- The California Public Utilities Commission (CPUC) last week approved biomethane procurement targets for utilities in a bid to meet the broader goal of reducing methane and other short-lived climate pollutants 40% by the end of the decade.
- The agency's decision included both short-term and medium-term goals, including a total annual procurement target of 72.8 billion cubic feet of biomethane by 2030, equating to approximately 12% of the gas used by residences and small businesses in 2020.
- "The procurement that will result from the decision will reduce what are otherwise uncontrolled methane and black carbon emissions in several sectors of the economy – agricultural, landfill and waste sectors – and collectively, these sectors are responsible for over three-quarters of the state's methane emissions," CPUC Commissioner Clifford Rechtschaffen said at the agency's Feb. 24 meeting.
Biomethane is produced through the process of anaerobic decomposition of organic matter, such as from landfills and wastewater treatment facilities, which is then purified to the point where it can be injected into a gas pipeline as a replacement for natural gas. This process prevents the methane — a potent short-lived climate pollutant — from being released into the atmosphere.
In 2018, the California legislature passed Senate Bill 1440, which required the CPUC to consider adopting biomethane targets for utilities. The decision ultimately approved by the commission adopts a 2025 goal of procuring 17.6 billion cubic feet of biomethane annually, which according to the agency would divert 8 million tons of organic waste from landfills every year. That target will be divided among utilities in proportion to their share of natural gas deliveries. By 2030, the overall target increases to 72.8 billion cubic feet annually.
The biomethane procurement program is "carefully crafted" to achieve the state's short-lived climate pollutant reduction goals, Rechtschaffen said.
"They are far more potent than carbon dioxide, and slowing down their growth is one of the most effective ways to arrest the inexorable pace of climate change," he added.
Representatives for Earthjustice, however, raised concerns that the commission did not conduct a thorough assessment of the cost effectiveness of biomethane before setting the procurement targets.
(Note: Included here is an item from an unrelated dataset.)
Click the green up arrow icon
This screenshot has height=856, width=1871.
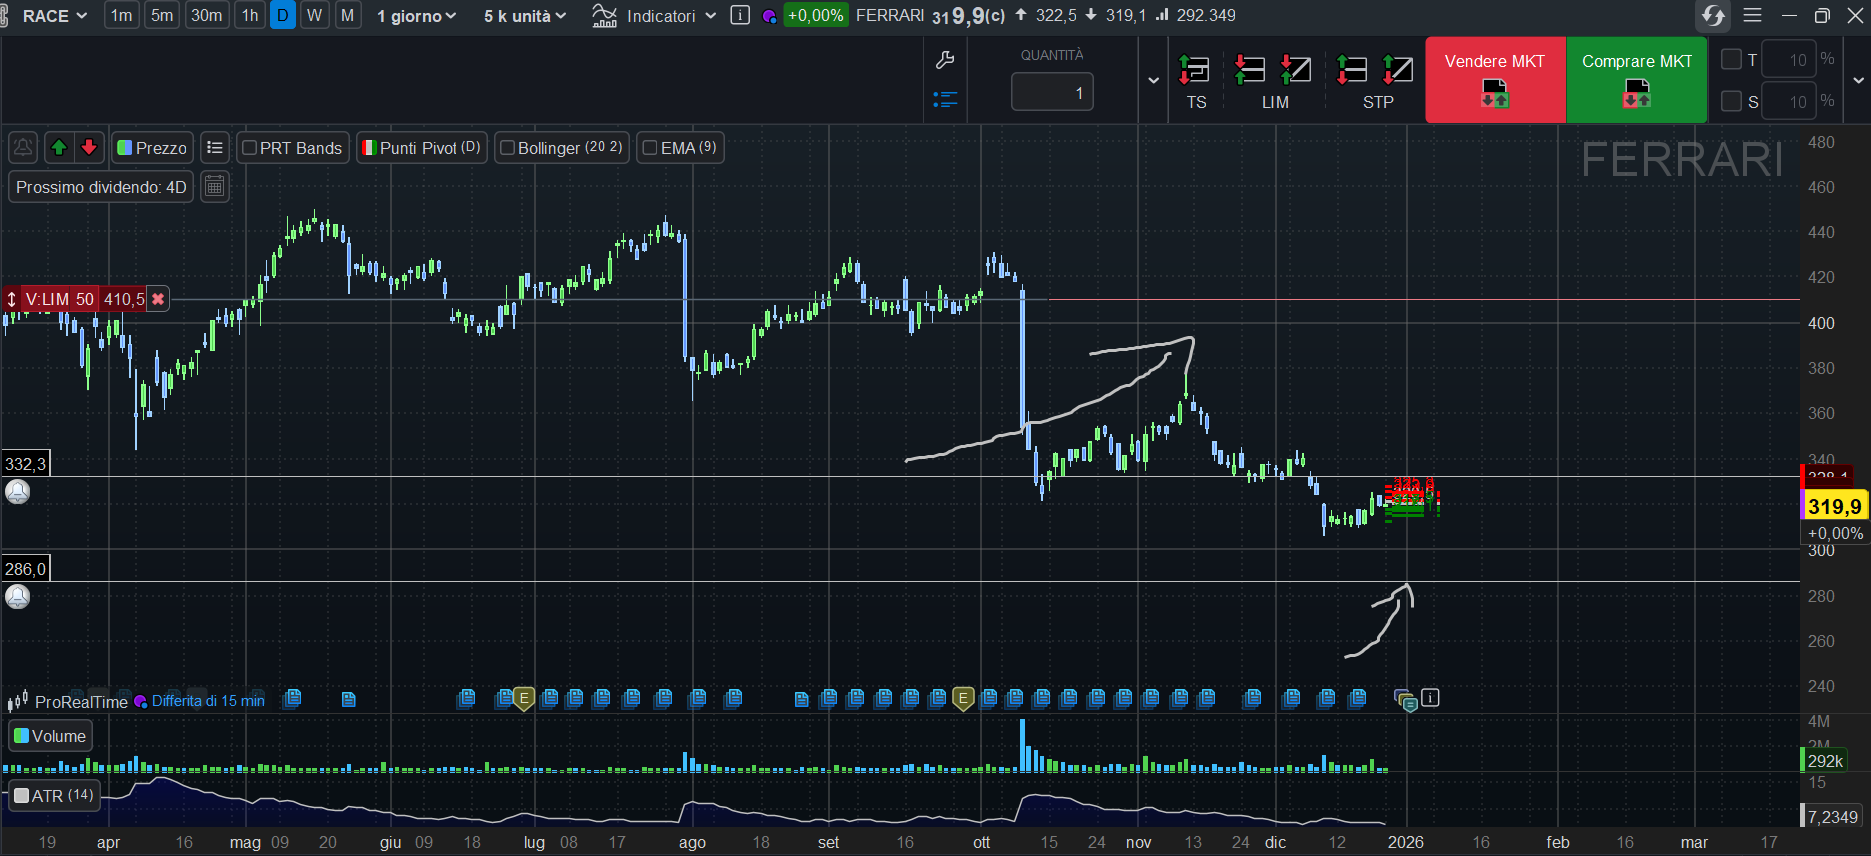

"This was a botched process. The statute says very clearly that the commission should first evaluate whether any procurement targets are a cost effective means of reducing short-lived climate pollutants, and the commission never made such an evaluation, and just jumped to the finding of cost effectiveness," said Nina Robertson, senior attorney with Earthjustice.
The decision approved by commissioners stated that while the biomethane targets meet the "threshold statutory requirements," more work would be needed to make sure that the individual contracts that utilities enter into are cost effective. Accordingly, it requires the utilities to create a "standard biomethane procurement methodology" to evaluate the cost effectiveness of biomethane contracts, as well as to conduct a workshop on it within 45 days of the decision's approval.
"I intend to keep a sharp focus on those cost effectiveness processes, with an eye toward doing everything we can to minimize impacts on ratepayers," CPUC President Alice Busching Reynolds said at the Feb. 24 meeting.
Another concern is that "there is a very, very, very small supply of genuine waste methane – methane that can't be really easily avoided in any other way, where capturing and using that methane is the most environmentally beneficial outcome," said Sasan Saadat, senior research and policy analyst with Earthjustice.
That supply would be best focused in sectors that are harder to electrify, he said.
"So we don't think [the CPUC's] approach takes the climate system and the energy system at a bird's-eye view and sees where is the most socially optimal place to devote this very scarce resource," Saadat added.